Я уезжаю в Киев, закупить кое-что, как я тебя и предупреждала. У меня ещё оставалось денег, и хватит на всё. Но, ради Бога, не сердись. Ты знаешь, я люблю одна ездить, а то ты всегда во всё вмешиваешься и не даёшь ничего купить. Я приеду послезавтра, с ночным поездом, но ты не беспокойся. Пожалуйста, Володя, не сердись же, и я уверяю, что так лучше выйдет. Катря.»
Тычина шумно вздохнул. Ему стыдно сделалось своего страха… Напевая, он ушёл к себе, и целый день провёл на охоте, весело гоняясь, верхом, со сворой борзых, за мокрыми дро́фами. Он забыл о том, что Катря не взяла ничего от дождя, и перестал бояться, что она простудится, как только перестал бояться другой опасности, неопределённой, но казавшейся ему более грозной.
На другой день он снова охотился; уж не так весело. Дождь усилился и стал лить как из ведра – тут никакая охота невозможна. Он торопливо вернулся домой, наскоро пообедал и приказал кучеру готовиться ехать на станцию. Кучер взглянул на дождь, потупился и подумал, что разве к вечеру погода переменится. Но не успел он раскрыть рта, чтоб высказать это предположение, как барин уже набросился на него, трясясь от гнева, совершенно, по-видимому, беспричинного.
– Не рассуждать! Убью!
Оставшись один, Тычина поколотил собаку, прилёгшую было у его ног. Чтоб успокоить себя, он вынул из бокового кармана письмо Катри и перечитал его. Он долго насвистывал, барабаня по окну, по которому с другой стороны хлестал холодный ливень. По мере того, как наступали сумерки – бледные сумерки дождливого вечера, почти не дающие теней – непонятная тоска начинала грызть его…

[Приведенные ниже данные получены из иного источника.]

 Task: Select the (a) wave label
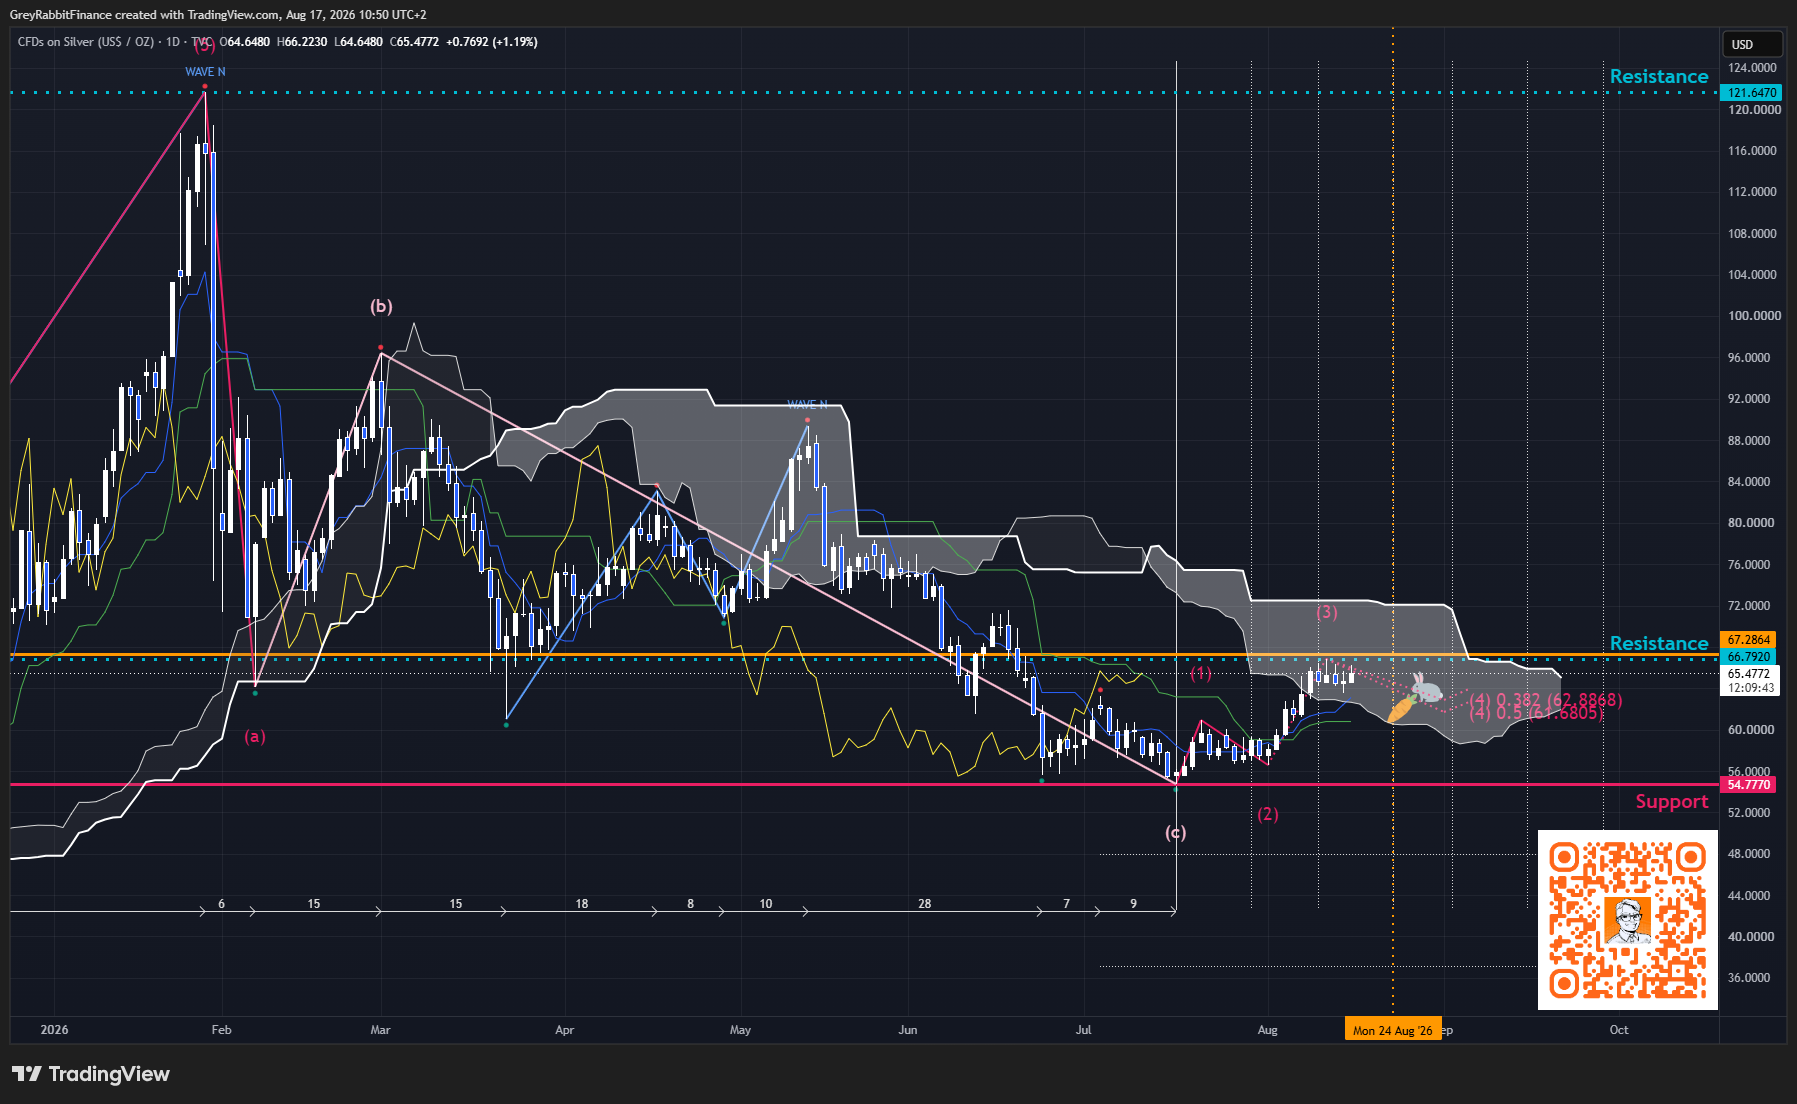coord(255,736)
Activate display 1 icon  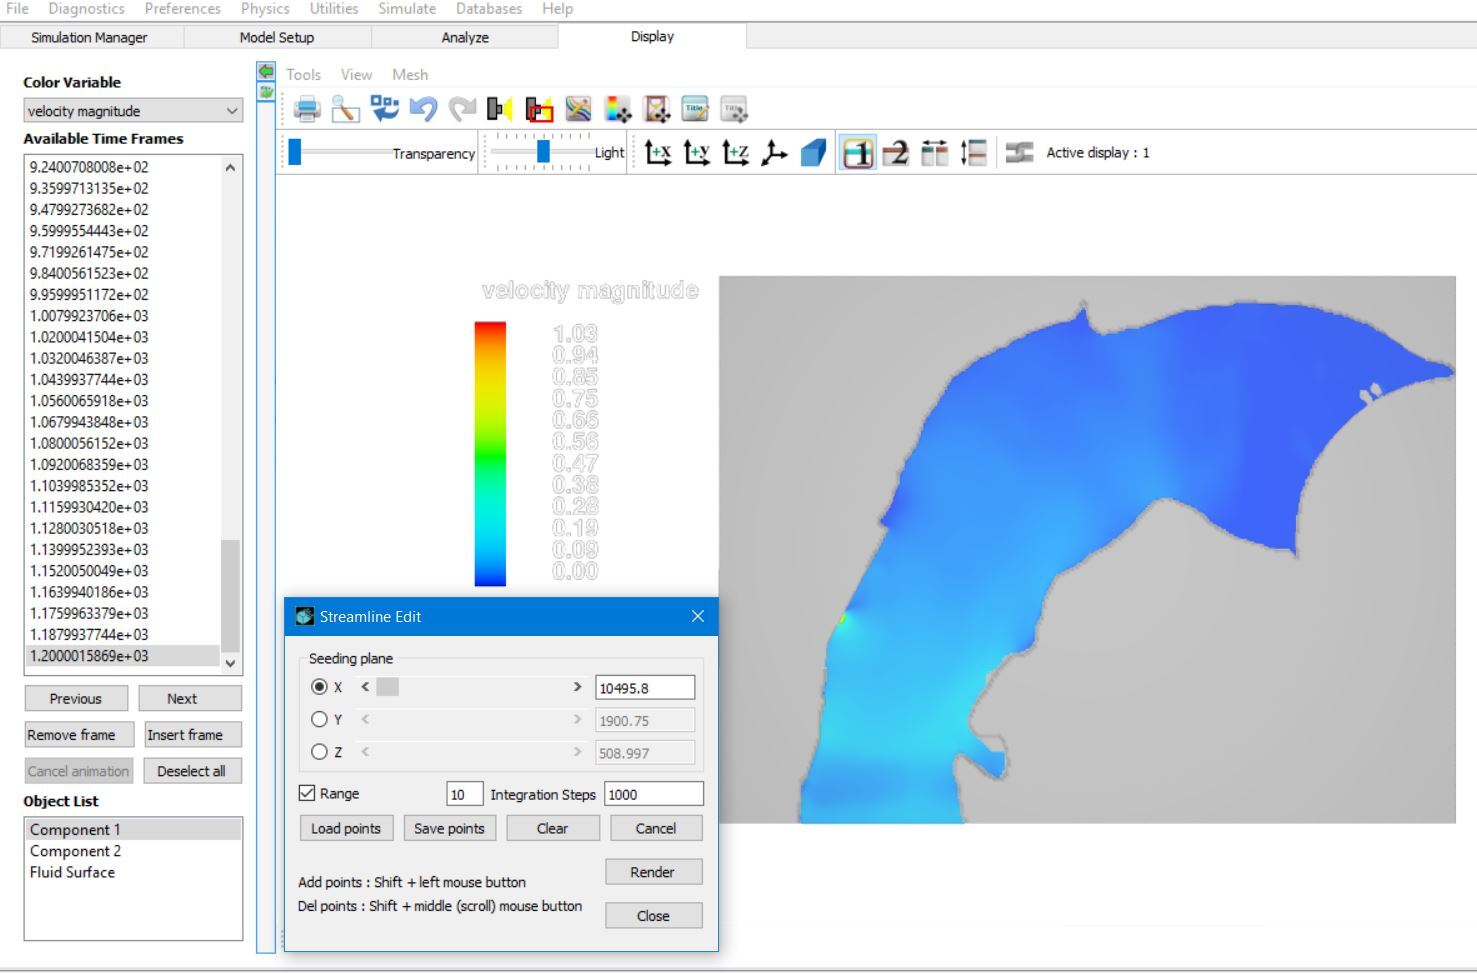click(x=857, y=153)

Вошёл кучер, на этот раз без зова, и с торжеством сказал:
– Нельзя ехать.
– Как нельзя? – закричал Тычина.
– Да так, что нельзя. Греблю размывает. Вот что! Верхом ещё так сяк – проедете, Бог даст, а на колёсах, парою?!.
Он отчаянно махнул рукой.
– Да и погода, – заключил он, – добрый хозяин собаки не выгонит…
Тут он кстати увернулся от Тычины, который, стиснув зубы, бросился к нему с кулаком, и уже из-за дверей крикнул:
– Ваша воля, а ехать не можно… Никто теперь не поедет… И Катерина Ефимовна не поедут со станции…
После чего надолго исчез.
Тычина отправился на станцию верхом, велев кучеру приехать утром. В самом деле, Катре будет безопаснее провести ночь на станции, в дамской комнате, и Тычина надеялся, что найдётся там местечко и для него.
Он явился на станцию часа за два до поезда, измученный и промокший до костей. Чернела ночь, ливень всё не умолкал.
Тычина сел в общем зале. Полупритушенная лампа чадила, на стенах белели объявления. Он глядел на них и думал о том, как приедет Катря, и как он встретит её.